Let’s start with a bit of background. Banks have a powerful incentive to get big and unwieldy. The larger they are, the more disastrous their failure would be and the more certain they can be of a government bailout in an emergency. The result is an implicit subsidy: The banks that are potentially the most dangerous can borrow at lower rates, because creditors perceive them as too big to fail.

Lately, economists have tried to pin down exactly how much the subsidy lowers big banks’ borrowing costs. In one relatively thorough effort, two researchers -- Kenichi Ueda of the International Monetary Fund and Beatrice Weder di Mauro of the University of Mainz -- put the number at about 0.8 percentage point. The discount applies to all their liabilities, including bonds and customer deposits.
Big Difference

Small as it might sound, 0.8 percentage point makes a big difference.
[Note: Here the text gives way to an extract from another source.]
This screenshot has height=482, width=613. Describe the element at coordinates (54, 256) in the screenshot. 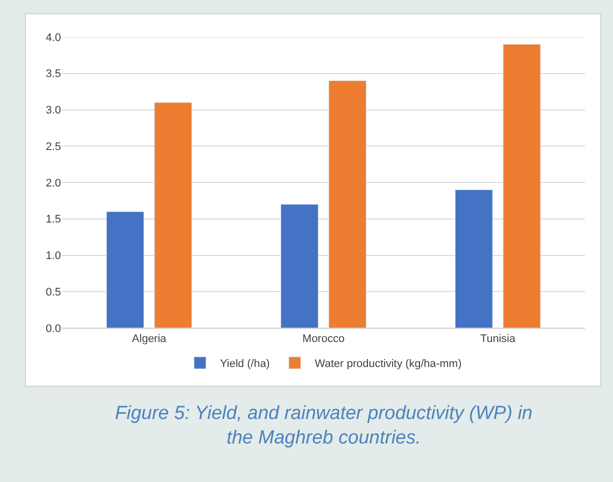

I see `y-tick-label: 1.0` at that location.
Multiplied by the total liabilities of the 10 largest U.S. banks by assets, it amounts to a taxpayer subsidy of $83 billion a year. To put the figure in perspective, it’s tantamount to the government giving the banks about 3 cents of every tax dollar collected.

The top five banks -- JPMorgan, Bank of America Corp., Citigroup Inc., Wells Fargo & Co. and Goldman Sachs Group Inc. - - account for $64 billion of the total subsidy, an amount roughly equal to their typical annual profits (see tables for data on individual banks). In other words, the banks occupying the commanding heights of the U.S. financial industry -- with almost $9 trillion in assets, more than half the size of the U.S. economy -- would just about break even in the absence of corporate welfare. In large part, the profits they report are essentially transfers from taxpayers to their shareholders.

Neither bank executives nor shareholders have much incentive to change the situation. On the contrary, the financial industry spends hundreds of millions of dollars every election cycle on campaign donations and lobbying, much of which is aimed at maintaining the subsidy. The result is a bloated financial sector and recurring credit gluts. Left unchecked, the superbanks could ultimately require bailouts that exceed the government’s resources. Picture a meltdown in which the Treasury is helpless to step in as it did in 2008 and 2009.

Regulators can change the game by paring down the subsidy. One option is to make banks fund their activities with more equity from shareholders, a measure that would make them less likely to need bailouts (we recommend $1 of equity for each $5 of assets, far more than the 1-to-33 ratio that new global rules require). Another idea is to shock creditors out of complacency by making some of them take losses when banks run into trouble. A third is to prevent banks from using the subsidy to finance speculative trading, the aim of the Volcker rule in the U.S. and financial ring-fencing in the U.K.

Once shareholders fully recognized how poorly the biggest banks perform without government support, they would be motivated to demand better. This could entail anything from cutting pay packages to breaking down financial juggernauts into more manageable units. The market discipline might not please executives, but it would certainly be an improvement over paying banks to put us in danger.

http://www.bloomberg.com/news/2013-02-20/why-should-taxpayers-give-big-banks-83-billion-a-year-.html

Agony

(2,605 posts)
11. you're just a bank griefer
Thu Aug 29, 2013, 11:28 PM
Aug 2013

:sarc: sorry I couldn't help myself...

thanks for posting that I'm glad I read the article.

This is the take home lesson---> " In large part, the profits they report are essentially transfers from taxpayers to their shareholders."

Jefferson23

(30,099 posts)
12. Bank griefer, that's me..lol. You're most welcome and that is the crux of it, sad and pitiful
Fri Aug 30, 2013, 08:04 AM
Aug 2013

as it is.


 

Civilization2

(649 posts)
8. Bail them out! How can they live on a measly $42.2B?? Think of the children,. .
Thu Aug 29, 2013, 03:56 PM
Aug 2013

poor little banksters,. just need more and more and more,. and more ,. and ,.